Aqui na Alemanha obviamente também existem siglas que podem complicar uma vida. Durante o verão, como sempre faço, acabei por assumir um grupo de férias com pessoas portadoras de necessidades especiais. Viajamos para Erfurt, capital da Turíngia, uma cidade que zela pela acessibilidade e tem como lema “uma cidade livre de barreiras”.

Era um dia quente, desses que ultrapassam os quarenta graus. Não ventava e uma sensação de sufocamento tomava conta de nós. O que poderia eu oferecer em uma situação dessas? Assim como são poucos os dias infernais, por aqui também são raros os lugares climatizados, ou seja, um museu estava fora de cogitação. Eis então que algum dos nossos sugeriu uma piscina pública para podermos nadar e brincar.

Soube que havia um local desses perto do hotel onde nos encontrávamos e assim, depois de uma caminhada de quinze minutos, estávamos nós a relaxar em uma famosa piscina pública alemã, com direito a posteriores micoses e tudo mais…

O senhor Nuvem (tradução literal do nome), que não gosta de tomar banho de piscina pública (não tiro a razão dele. O único de nós a ter, depois de uma semana, os dedos livres de perebas), havia comprado dias antes uma máquina fotográfica digital e queria passar a tarde a fotografar o verão. Devido ao grande número de pessoas ao redor da piscina era impossível fazê-lo ali. Sugeri então que ele subisse uma escada que ficava logo atrás da guarita do salva-vidas. Intui que lá em cima havia uma sacada e ele conseguiria captar boas imagens da cidade, do céu e das árvores ao nosso redor.

Havia, no entanto, uma sigla que eu ignorei. FKK! Três simpáticas letras em um losango amarelo que me trouxeram um grande problema. Senhor Nuvem subiu e, em poucos minutos, voltou escoltado por dois seguranças e uma senhora a gritar “pervertido! pervertido!”.

Fiquei louco, saltei da piscina e também fui tirar satisfação. Afinal, o senhor Nuvem é de uma inocência infantil e eu sou prova disso. Assim que apresentei a carteira de identificação onde constava que o meu protegido era portador de necessidades especiais, os tais seguranças me agarraram e me arrastaram até uma pequena sala onde uma mulher telefonava para a polícia.

Com dedo em riste indagaram-me por que eu, como responsável pelo grupo, deixei o senhor Nuvem entrar em uma zona FKK para tirar fotografias e qual era a minha intenção com tudo aquilo. Desesperado, eu perguntei para eles o que significava FKK.

O mundo parou.

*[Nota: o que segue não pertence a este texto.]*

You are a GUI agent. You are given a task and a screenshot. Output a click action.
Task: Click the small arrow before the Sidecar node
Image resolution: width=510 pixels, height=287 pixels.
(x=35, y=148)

A mulher colocou o telefone no gancho, os seguranças me olharam, se entreolharam e depois de um mórbido silencio, perguntaram a minha profissão, nacionalidade e quanto tempo eu estava na Alemanha.

Contei-lhes que era brasileiro, que fazia quatro anos que eu morava no país e estava me formando em pedagogia social. Um deles, o maior, esbugalhou os olhos, aumentou a voz e soletrou F.K.K., depois, em tom de explicação, continuou… Frei, Körper, Kultur, ou seja, livre cultura do corpo ou, para nós, naturalismo.

Tudo fez sentido. Tanto para eles, que perceberam a minha ingenuidade, quanto para mim mesmo que, por estupidez, ignorei a tal placa. Enfim, a polícia não apareceu, eu fui liberado e reencontrei o grupo que, junto com Simone, me aguardava deveras preocupado.

Antes de deixar o local um dos seguranças, em tom cavernoso, me alertou: “Cuidado, tem coisas da cultura alemã que não se aprende na escola. FKK é só uma delas“.